My point has been that you can’t be subjective and objective at the same time.
Some of the assessment can be objectively accurate, like land use and frequency of targets, and some of it has an element of subjective judgement.
So you can assign a fairly accurate number to parts of the assessment but not to others.
The problem would be in presenting one objective number or probability for an assessment based on data which is in part subjective.
I am quite sure that intention to deceive has not been mentioned.
More that the drive to fill the brief of assessing risk may have resulted in the development of a system, which by presenting risk as an overall numerical probability (If this is indeed the case) , gives the impression of a degree of objectivity that is not consistent if you follow the data trail to its source. (not consistent because subjective and objective observations are mixed)
If this is not the case then I will stand corrected. That’s why Tony used my doctor analogy, in that it is acceptable to assign a number on a scale of 1-10 to a subjective feeling of pain in a patient.

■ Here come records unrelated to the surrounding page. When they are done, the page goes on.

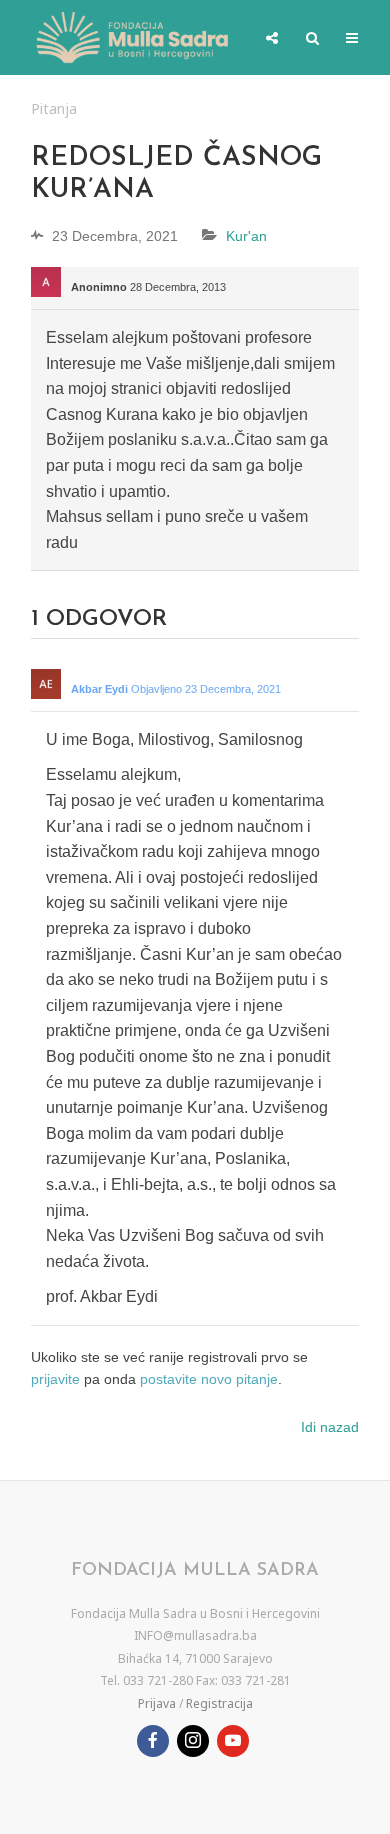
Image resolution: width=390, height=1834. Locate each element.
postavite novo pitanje (209, 1379)
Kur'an (246, 236)
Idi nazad (330, 1427)
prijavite (55, 1379)
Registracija (219, 1703)
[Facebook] (153, 1741)
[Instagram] (193, 1741)
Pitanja (54, 108)
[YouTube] (233, 1741)
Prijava (157, 1703)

So therefore it’s acceptable to place a numerical probability on risk in a situation where people are exposed to failure from trees using, in part, subjective data.
Affirming the consequent, sometimes called converse error, is a formal fallacy, committed by reasoning in the form:
1. If P, then Q.
2. Q.
3. Therefore, P.
An argument of this form is invalid, i.e., the conclusion can be false even when statements 1 and 2 are true. Since P was never asserted as the only sufficient condition for Q, other factors could account for Q (while P was false).
The name affirming the consequent derives from the premise Q, which affirms the "then" clause of the conditional premise.